10 common security ailments and 10 practical remedies
The Solution | First, companies need a policy that explicitly states what can and cannot be sent out via e-mail or IM. "A lot of companies don’t have good acceptable-use policies for e-mail," says Michael Osterman, founder of Osterman Research. He suggests that they map out how employees should handle confidential information, offer them training and have them sign a one-page document stating that they have taken the course and understand what to do. University of Kansas officials say they have "undertaken internal measures—such as reviewing e-mail and privacy policies, and training staff—to ensure it does not happen again."
Osterman also suggests that CIOs add an outbound scanning system to the existing e-mail system that looks for sensitive content in e-mails (such as 16-digit numbers, which could be credit card numbers). He says these systems are inexpensive and are offered by scores of messaging vendors; some vendors will even do a complimentary scan of a company’s messages to see how bad it might be. One vendor that he’s familiar with started scanning a new customer’s network and found 10 violations in 10 minutes.
No One Noticed? Really?
The Hole | Orazio Lembo, of Hackensack, N.J., made millions by purchasing account information from eight bank employees who worked at several financial institutions, including Bank of America, Commerce Bank, PNC, Wachovia and others. Lembo paid $10 for each pilfered account. Most of the felonious employees were high-level, but two bank tellers were also arrested. Lembo had approximately 676,000 accounts in his database, according to Capt. Frank Lomia of the Hackensack Police Department, an official investigating Lembo.
The Problem | Capt.

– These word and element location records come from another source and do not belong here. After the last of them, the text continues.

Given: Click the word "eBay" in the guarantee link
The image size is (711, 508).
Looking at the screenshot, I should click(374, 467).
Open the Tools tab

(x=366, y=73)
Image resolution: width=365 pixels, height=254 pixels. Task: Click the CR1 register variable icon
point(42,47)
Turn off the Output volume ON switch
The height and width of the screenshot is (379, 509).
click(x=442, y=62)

Lomia says that many of Lembo’s contacts usually accessed and sold 100 to 200 accounts a week—but one managed to access 500 in one week. "What surprised me is that someone could look at 500 accounts and have no one notice," he says.

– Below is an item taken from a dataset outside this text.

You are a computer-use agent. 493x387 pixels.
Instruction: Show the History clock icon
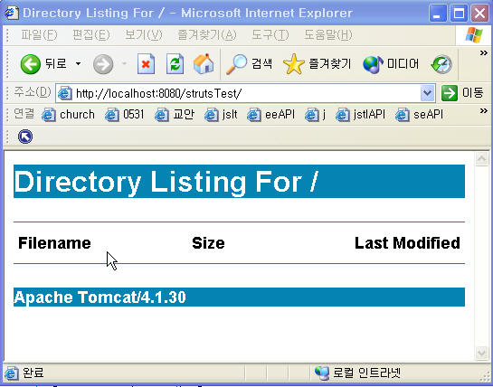(441, 64)
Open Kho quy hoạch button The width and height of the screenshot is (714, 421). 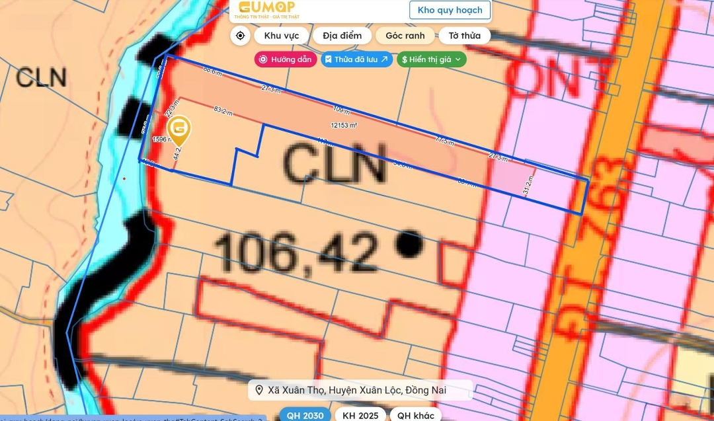click(x=450, y=11)
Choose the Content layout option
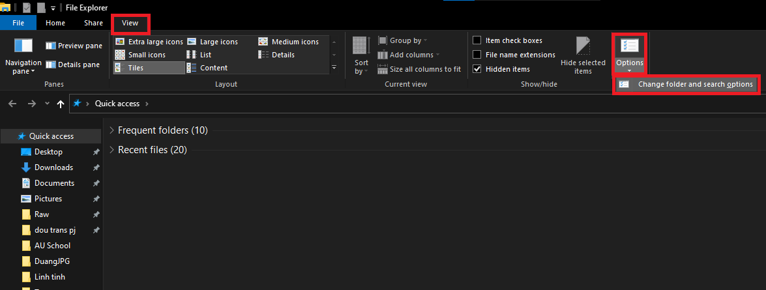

The Solution | CIOs, with the help of the HR, security and audit functions, need to institute a clearly defined policy on who has access to what information, how they can access it and how often. After all, with HIPAA, Sarbanes-Oxley and Gramm-Leach-Bliley looking over CIOs’ shoulders, compliance and controls have to be on the top of the to-do list. "Through all the phases of information creation to maintenance and storage and destruction," asks PwC’s Lobel, "do you have that data classification and lifecycle process, and do people know what it is?" Lobel says many of his clients have compliance controls, but employees either don’t know such controls exist or aren’t clear where they apply. "User education is not easy, but it is worth the effort," he says.